Muffett and other encryption experts like Johns Hopkins professor Matt Green and NSA leaker Edward Snowdenhave also raised the alarm that Apple could now be pressured into looking for other material on people’s devices, if a government demands it.

“How such a feature might be repurposed in an illiberal state is fairly easy to visualize. Apple is performing proactive surveillance on client-purchased devices in order to defend its own interests, but in the name of child protection,” Muffett added. “What will China want them to block?
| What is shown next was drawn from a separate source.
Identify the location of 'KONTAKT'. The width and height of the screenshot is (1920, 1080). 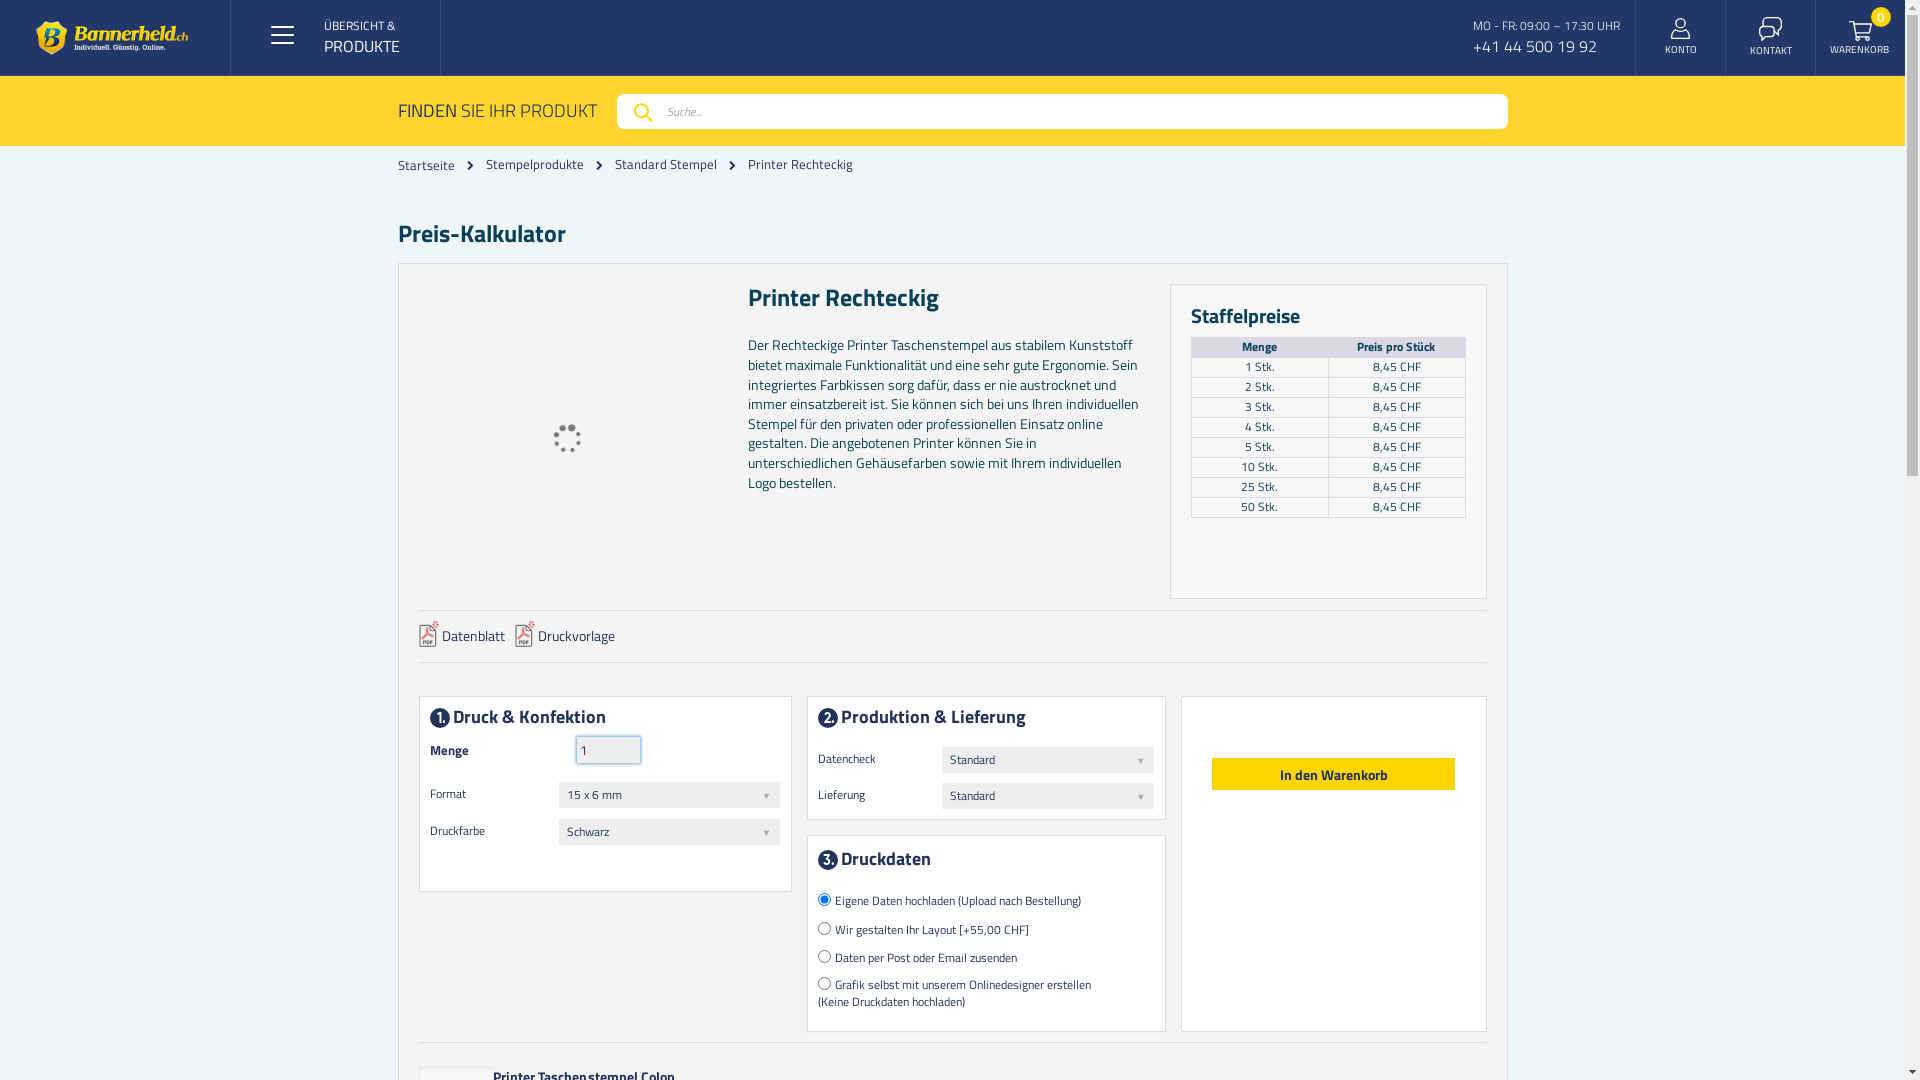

“It is already a moral earthquake.”

The Electronic Frontier Foundation (EFF) said that the changes effectively meant Apple was introducing a “backdoor” onto user devices. “Apple can explain at length how its technical implementation will preserve privacy and security in its proposed backdoor, but at the end of the day, even a thoroughly documented, carefully thought-out and narrowly scoped backdoor is still a backdoor,” the EFF wrote.

“Apple’s compromise on end-to-end encryption may appease government agencies in the U.S. and abroad, but it is a shocking about-face for users who have relied on the company’s leadership in privacy and security.”

Some people like it

Not that everyone is upset by the move. Nicholas Weaver, a computer security expert and lecturer at the University of California at Berkeley, said on Twitter that he didn’t blame Apple for choosing to risk fighting with oppressive regimes and take a tougher stance on child sexual abuse. 

And David Thiel from the Stanford Internet Observatory noted that most people’s images on any internet-connected device are scanned for CSAM imagery. 

“This unyielding hostility to reasonable and limited child safety measures drives me up the wall. Even if this compromised privacy—which, as documented, it does not—there are other harms in the world to be balanced with,” he added.